Monday, October 03, 2005

Using Competition so it does not ruin our Self-defense.

Using Competition so it does not ruin our Self-defense.

I went to the Cold Steel Challenge just the other weekend (9/24-25) with a couple of friends and had a really good time watching different MA schools compete in knife and sword fighting competitions put on by Cold Steel. This was the second year that CS put this on and the prizes were awesome for an amateur event: The IMPERIAL SERIES-Katana, Wakazashi, O Tanto from CS worth about $2500+.

But what I would like to think/write about is how this competing effected or can affect self-defense. We saw various styles of MA and some reenactment groups that act out medieval swordplay. Now the major MA groups there were of the FMA (Filipino MA), but other style were seen too: Kenpo, Kung-Fu, etc.

I saw people that just use their knife or sword like a bat, I saw people trading shots to get points & then I saw a few (very few) people that put their training & skill into practice.
The prizes were very nice, I would have wanted them myself and probably would have done what was needed to get the job done, but would that have helped my self-defense?

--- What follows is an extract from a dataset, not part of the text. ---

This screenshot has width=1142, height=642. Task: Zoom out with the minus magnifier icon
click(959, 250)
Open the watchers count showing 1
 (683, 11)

I learned by watching that competition that we must not give up good sound techniques just to win the next point or we might carry that “sport leakage”(Hock) into the streets where it will get us mimed or killed.

It just so happened that one of the few groups that use their skill consistently was a FMA called Atienza Kali (a sister system to Sayco Kali); which it turned out to be the instructors I would be seeing at a 5-hour seminar the following weekend.

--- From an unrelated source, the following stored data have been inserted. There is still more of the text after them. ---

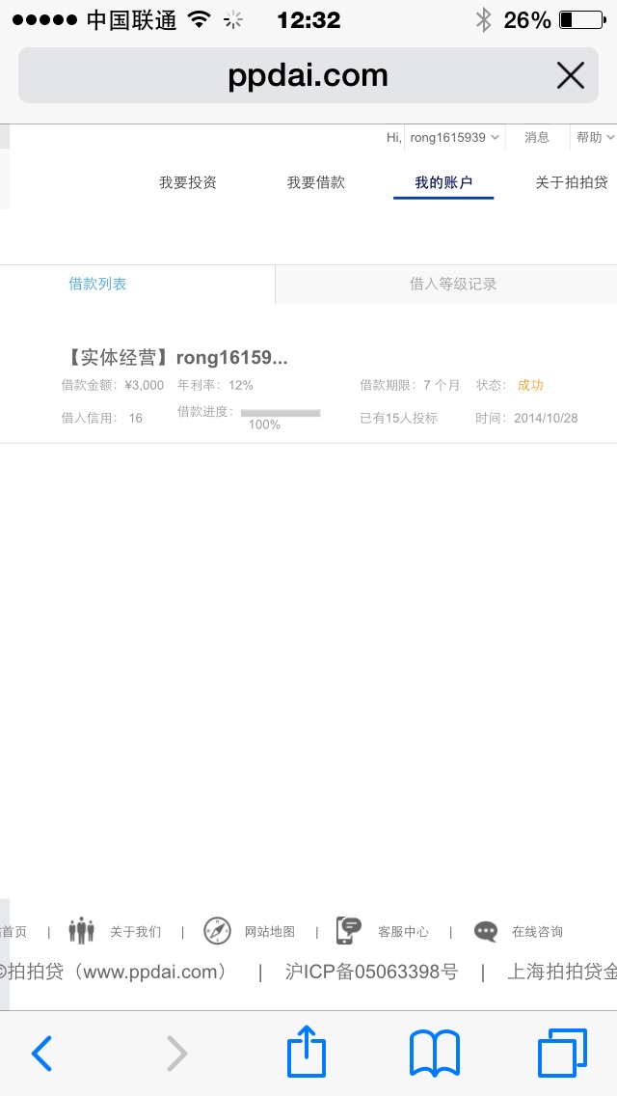Tap the Safari back arrow

[x=41, y=1054]
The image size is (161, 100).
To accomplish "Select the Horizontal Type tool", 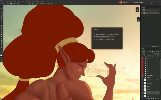I will [x=2, y=41].
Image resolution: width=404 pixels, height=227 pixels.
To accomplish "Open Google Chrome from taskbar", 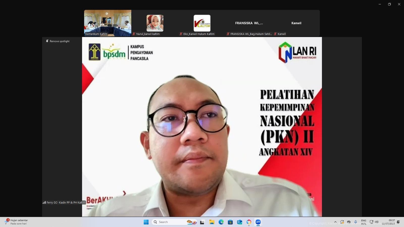I will click(249, 222).
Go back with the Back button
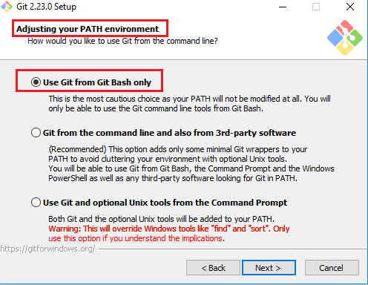The height and width of the screenshot is (285, 368). pos(213,267)
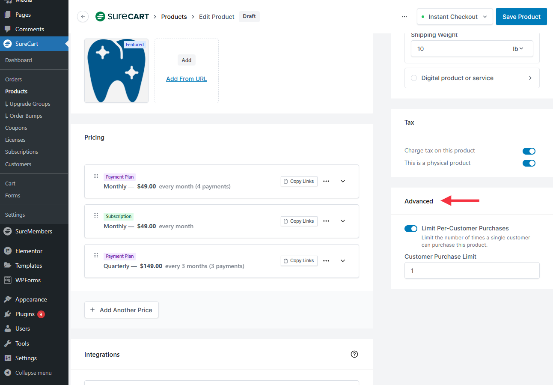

The nice thing about these guys was no matter whom they fought they always played by their rules, which was not to trade hits or double kills. I saw blocks/deflections and then counters, I saw them going in for the 1st attack by slapping the opponents sword and then thrusting. They were just fun to watch. All of them might not have made it to the end, but by what I saw they were not going to let “sport leakage” creep in JUST to win the point. (Their top student won the sword competition)

That is all I was going to write and post, but got back from the Kali seminar and was impressed with what I learned; I had already seen these techniques applied on the competition floor appropriately. They taught us how to read the opponents movements better so that I could pick up the strikes easier and I know that drilling with these ideas in mind that I can apply this to stick, knife and hand strikes. All these ideas blend well with what I have learned and still learn at Hock’s seminars and just gives me “1 more bullet for my gun” (Hock).

Atienza Kali’s approach to blade fighting/training is keeping it as close to the chaos of combat as possible.


P.S. I was able to meet Tom Kier of Sayco Kali who is one of the people who helped choreograph/trained the FMA scenes in the movie the Hunted. It was fun talking to him about his work on that film.